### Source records
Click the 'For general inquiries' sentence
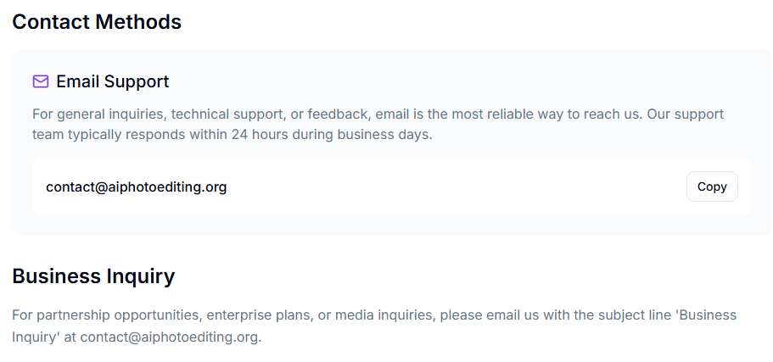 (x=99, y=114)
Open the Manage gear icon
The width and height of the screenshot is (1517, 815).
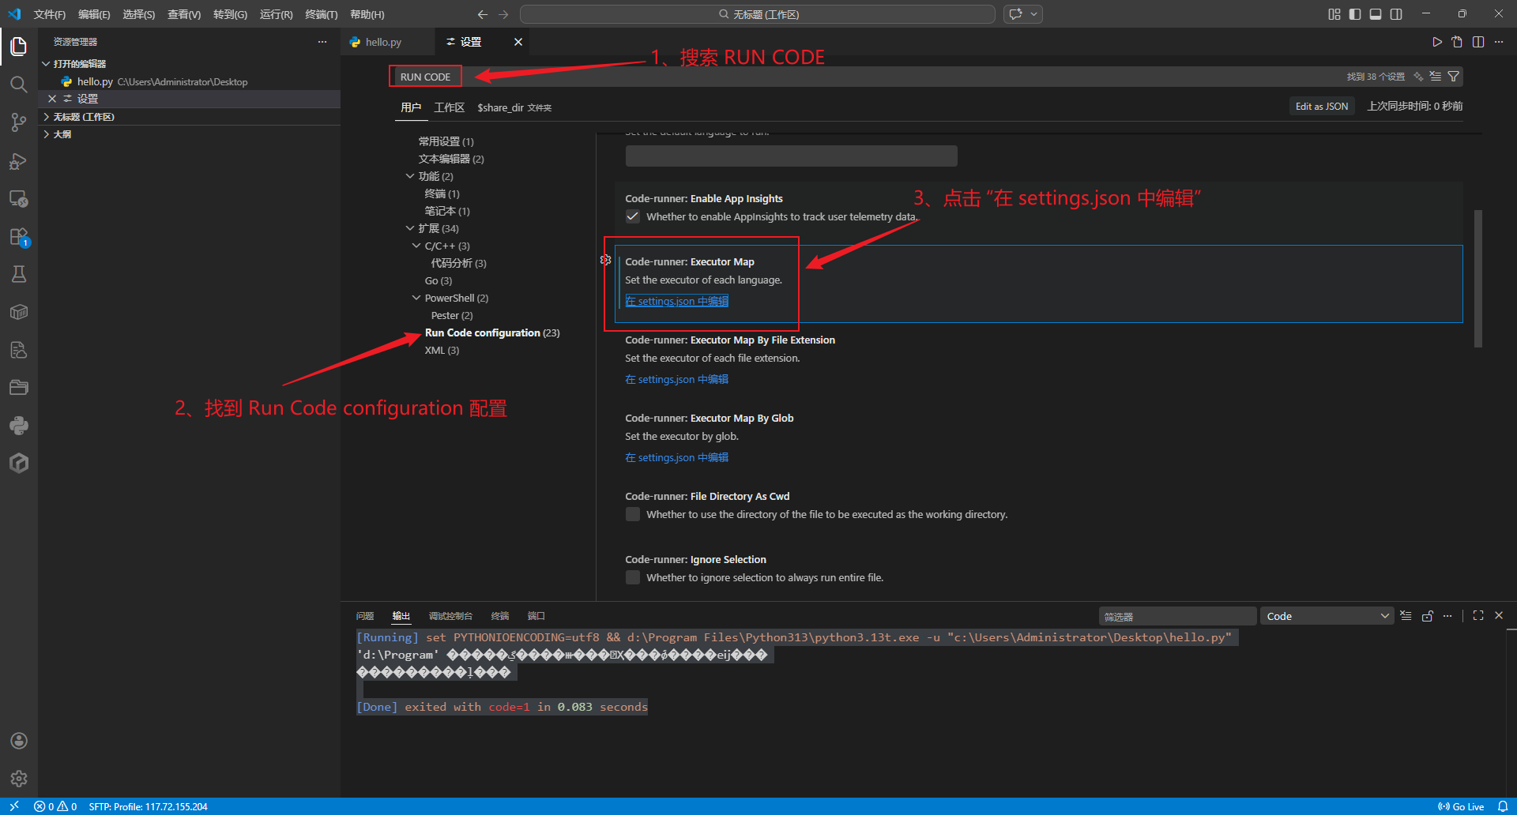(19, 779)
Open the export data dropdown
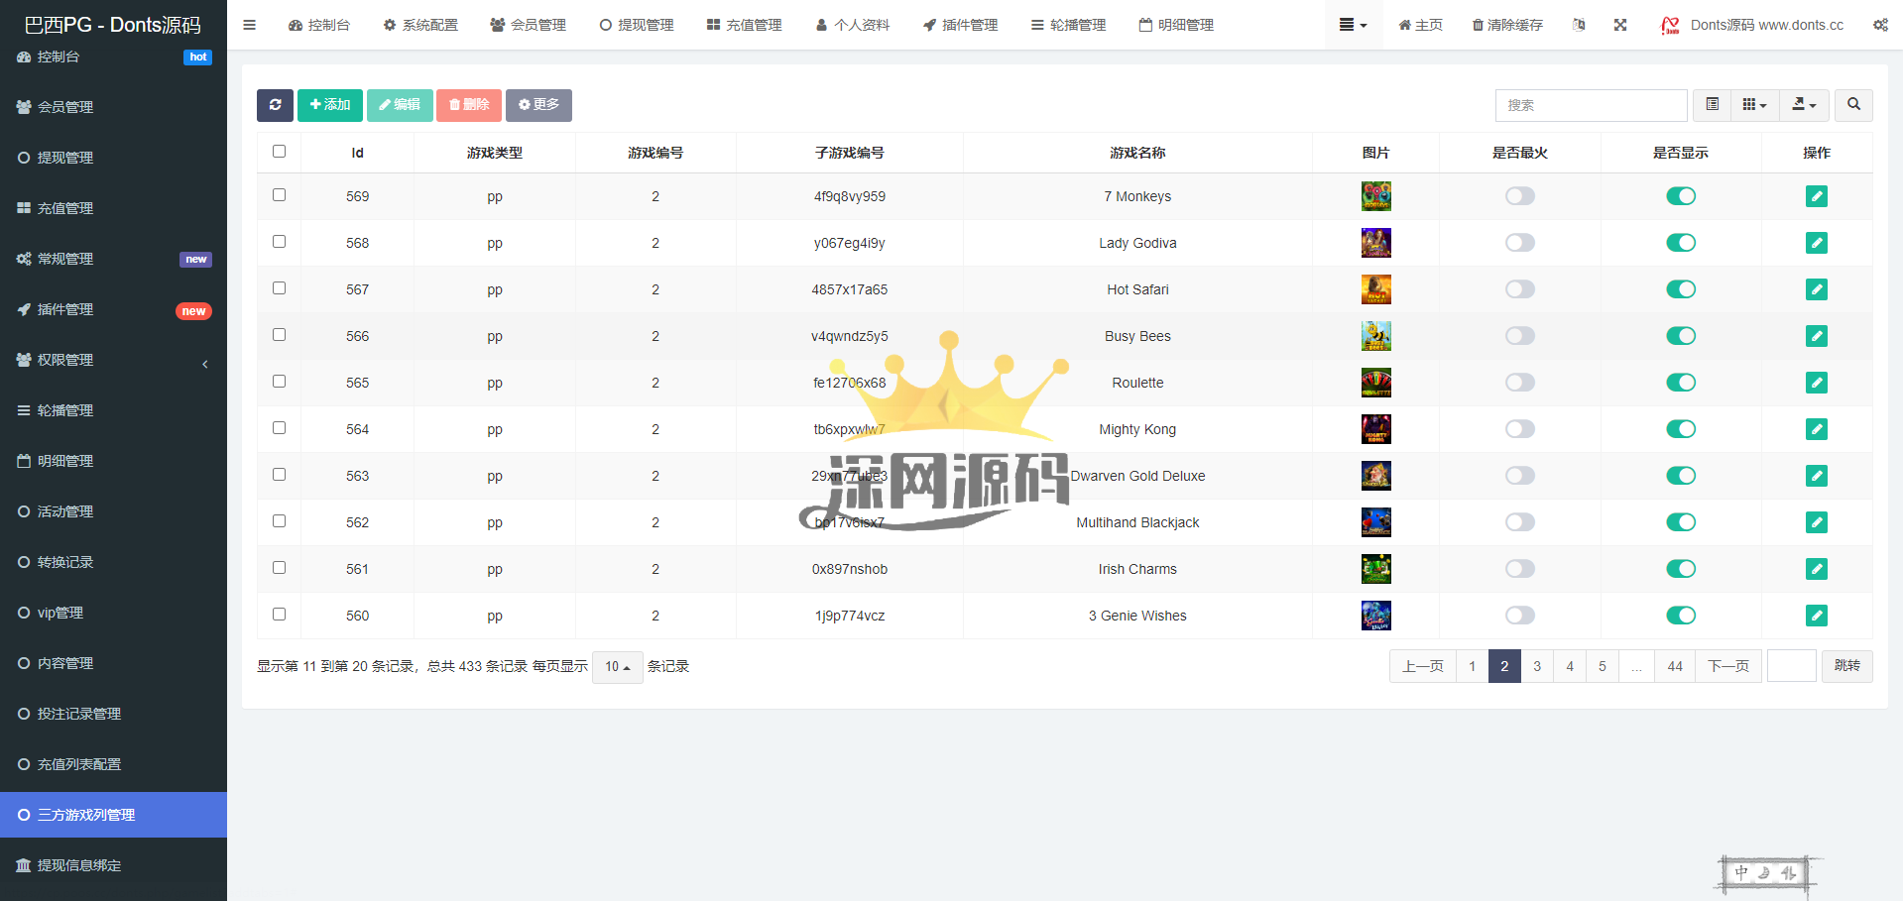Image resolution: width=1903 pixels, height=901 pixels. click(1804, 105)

### What to do
Return the records above in their entirety, word for word, with the pictures removed.

### Solved exercise
Click the 'For general inquiries' sentence
 (x=99, y=114)
Open the Manage gear icon
The width and height of the screenshot is (1517, 815).
(19, 779)
Open the export data dropdown
Image resolution: width=1903 pixels, height=901 pixels. click(1804, 105)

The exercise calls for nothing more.